Gugatan tersebut juga disertai permohonan provisi agar pengadilan menunda pelaksanaan ART selama proses persidangan berlangsung hingga ada putusan berkekuatan hukum tetap.
Koalisi mengungkapkan bahwa sebelumnya telah melayangkan surat keberatan kepada Presiden melalui Kementerian Sekretariat Negara pada 23 Februari 2026. Namun hingga batas waktu yang ditentukan, tidak ada tanggapan resmi dari pemerintah, sehingga memperkuat dasar hukum pengajuan gugatan.
Peneliti hukum CELIOS, Muhamad Saleh, menegaskan bahwa perjanjian internasional semestinya melalui mekanisme ratifikasi dan persetujuan DPR.
Selain aspek prosedural, koalisi juga menyoroti dampak substantif dari ART. Mereka menilai perjanjian tersebut berpotensi merugikan Indonesia, mulai dari kewajiban impor migas dalam jumlah besar hingga ancaman terhadap sektor pertanian, lingkungan, dan industri media.

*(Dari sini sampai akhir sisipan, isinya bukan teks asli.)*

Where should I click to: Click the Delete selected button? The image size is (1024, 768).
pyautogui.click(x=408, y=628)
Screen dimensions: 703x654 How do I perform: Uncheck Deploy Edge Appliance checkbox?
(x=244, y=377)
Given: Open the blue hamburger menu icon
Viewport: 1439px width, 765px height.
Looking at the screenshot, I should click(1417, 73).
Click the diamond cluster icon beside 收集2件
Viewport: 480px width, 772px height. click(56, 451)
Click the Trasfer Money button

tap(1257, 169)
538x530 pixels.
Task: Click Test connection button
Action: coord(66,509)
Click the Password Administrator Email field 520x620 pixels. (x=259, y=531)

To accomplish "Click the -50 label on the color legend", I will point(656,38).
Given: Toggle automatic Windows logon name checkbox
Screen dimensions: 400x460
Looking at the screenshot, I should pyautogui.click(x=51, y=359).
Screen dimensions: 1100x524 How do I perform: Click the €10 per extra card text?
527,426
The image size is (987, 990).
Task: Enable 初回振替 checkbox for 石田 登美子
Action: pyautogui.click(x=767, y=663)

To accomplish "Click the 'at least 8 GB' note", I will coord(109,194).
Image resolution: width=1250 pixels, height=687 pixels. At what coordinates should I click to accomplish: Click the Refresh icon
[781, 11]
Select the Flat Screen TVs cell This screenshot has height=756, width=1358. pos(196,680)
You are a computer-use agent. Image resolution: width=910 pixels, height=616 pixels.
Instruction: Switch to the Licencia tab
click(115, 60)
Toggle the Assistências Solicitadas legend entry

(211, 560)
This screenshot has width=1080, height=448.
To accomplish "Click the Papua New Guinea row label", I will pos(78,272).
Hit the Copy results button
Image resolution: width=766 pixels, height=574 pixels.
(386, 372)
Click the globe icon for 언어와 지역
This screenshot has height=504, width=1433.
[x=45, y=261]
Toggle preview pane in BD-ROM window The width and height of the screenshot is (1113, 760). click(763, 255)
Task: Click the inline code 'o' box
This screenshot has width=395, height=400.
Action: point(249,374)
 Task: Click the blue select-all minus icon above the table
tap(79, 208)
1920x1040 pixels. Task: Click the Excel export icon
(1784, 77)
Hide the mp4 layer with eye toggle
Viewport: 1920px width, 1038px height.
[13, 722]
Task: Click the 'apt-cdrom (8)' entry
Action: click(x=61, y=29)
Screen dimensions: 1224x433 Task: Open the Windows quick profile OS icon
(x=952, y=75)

Ketua Umum Aliansi Jurnalis Independen (AJI), Nany Afrida, menyebut salah satu klausul dalam ART dapat mengancam keberlanjutan industri pers nasional.
Sementara itu, Direktur Eksekutif Indonesia for Global Justice (IGJ), Rahmat Maulana Sidik, menambahkan bahwa perjanjian tersebut juga berdampak pada akses obat, hak petani, hingga potensi kerusakan lingkungan.
Koalisi yang terlibat dalam gugatan ini terdiri dari CELIOS, AJI, IGJ, Perserikatan Solidaritas Perempuan, WALHI Nasional, dan Trend Asia.
Melalui gugatan ini, para penggugat meminta majelis hakim menyatakan tindakan Presiden sebagai perbuatan melanggar hukum serta membatalkan perjanjian ART. Selain itu, mereka juga meminta agar pemerintah menanggung seluruh biaya perkara yang timbul.